Syntactic analysis techniques

However, the grammatical correctness or incorrectness does not always correlate with the validity of a phrase. Think of the classical example of a meaningless yet grammatical sentence “colorless green ideas sleep furiously”. Even more, in the real life, meaningful sentences often contain minor errors and can be classified as ungrammatical. Human interaction allows for errors in the produced text and speech compensating them by excellent pattern recognition and drawing additional information from the context. This shows the lopsidedness of the syntax-focused analysis and the need for a closer focus on multilevel semantics.

Semantic analysis, the core of NLU, involves applying computer algorithms to understand the meaning and interpretation of words and is not yet fully resolved.

Here are some techniques in semantic analysis, to mention a few:

  • Named entity recognition (NER): determining the parts of a text that can be identified and categorized into preset groups.
  • Word sense disambiguation: giving meaning to a word based on the context.
  • Natural language generation: using databases to derive semantic intentions and convert them into human language.

However, to fully understand the natural language, machines need to take into account not only the literal meaning semantic provides, but the intended message, or understanding of what the text is trying to achieve. This level is called pragmatic analysis which is only beginning to be introduced into the NLU/NLP techniques. At present, we can see it to a certain extent in the sentiment analysis: assessment of the negative/positive/neutral feelings contained in the text.

Future of NLP

Pursuing the goal to create a chatbot that would be able to interact with human in a human-like manner — and finally to pass the Turing’s test, businesses and academia are investing more in NLP and NLU techniques. The product they have in mind aims to be effortless, unsupervised, and able to interact directly with people in an appropriate and successful manner.

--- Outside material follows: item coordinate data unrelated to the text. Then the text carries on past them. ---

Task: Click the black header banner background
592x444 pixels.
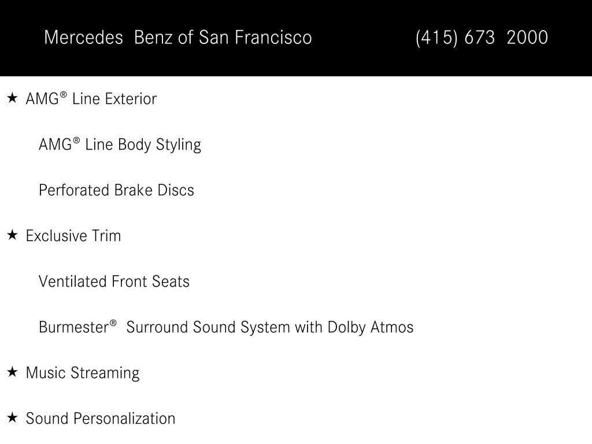Action: [296, 60]
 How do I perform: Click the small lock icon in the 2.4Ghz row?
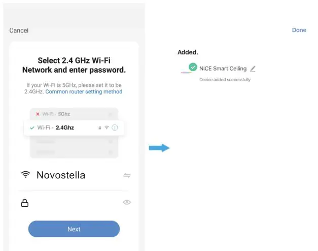pos(99,128)
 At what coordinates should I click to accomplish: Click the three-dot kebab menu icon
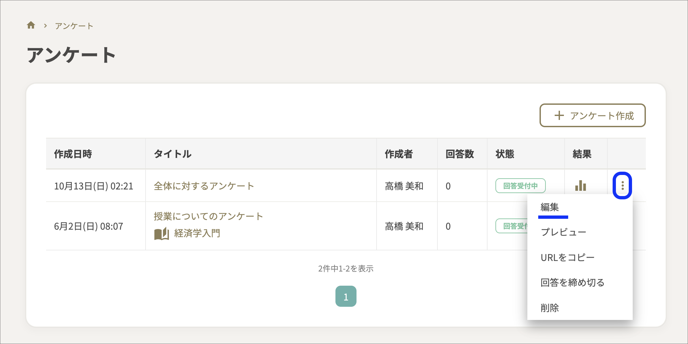pyautogui.click(x=623, y=186)
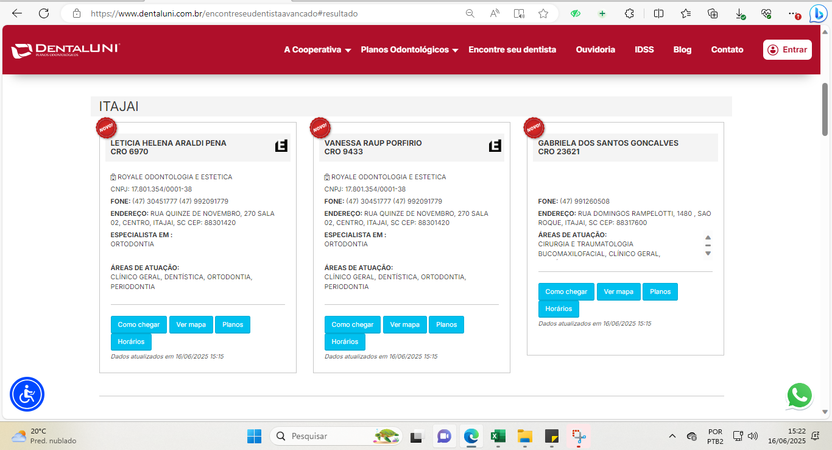The height and width of the screenshot is (450, 832).
Task: Click Como chegar for Leticia Helena
Action: point(139,325)
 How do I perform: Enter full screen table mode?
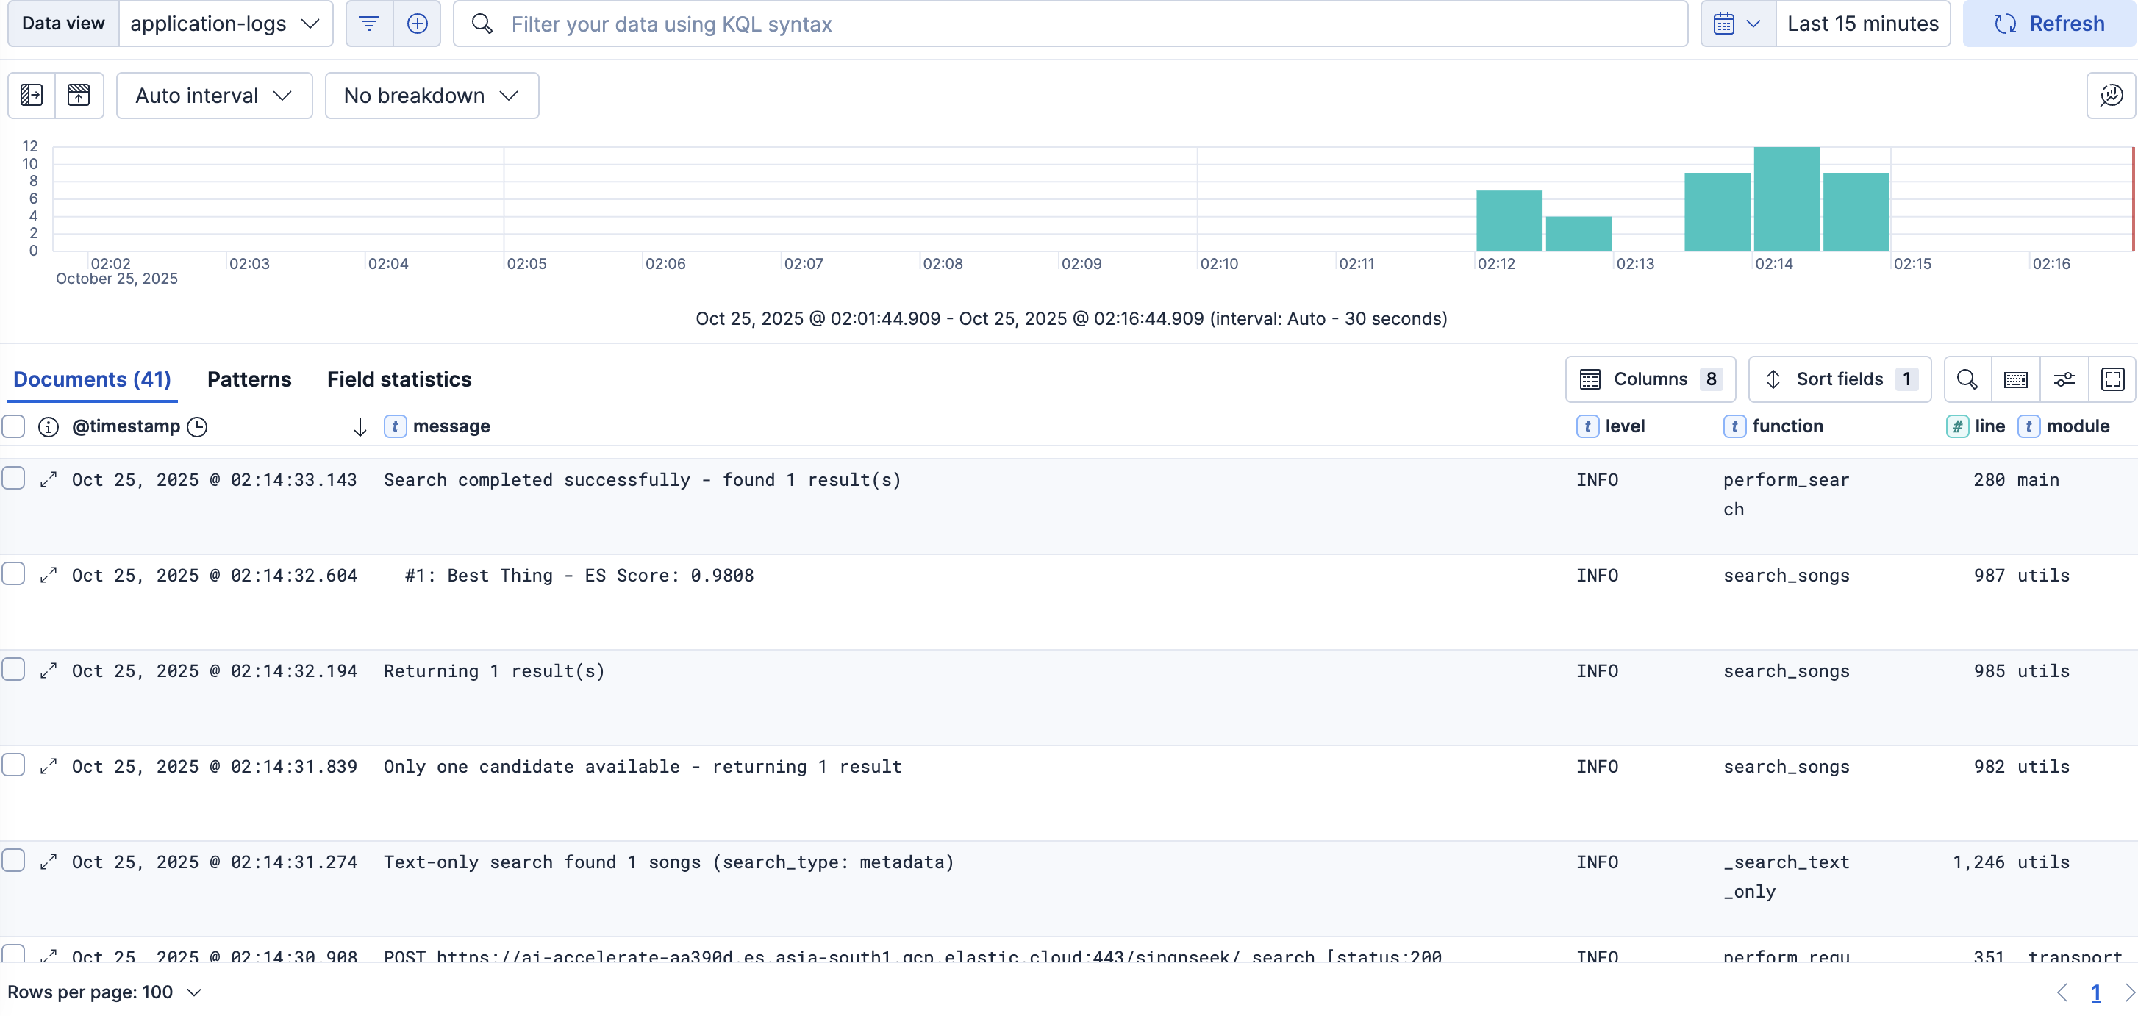click(x=2112, y=379)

To achieve this, the research is carried out on three levels:

  • Syntax — understanding the grammar of the text
  • Semantics — understanding the literal meaning of the text
  • Pragmatics — understanding what the text is trying to achieve

Unfortunately, understanding and processing natural language isn’t as simple as providing a big enough set of vocabulary and training your machine on it. To be successful, NLP must blend techniques from a range of fields: language, linguistics, cognitive science, data science, computer science, and more. Only by combination of all possible perspectives, we can crack the mystery of the human language.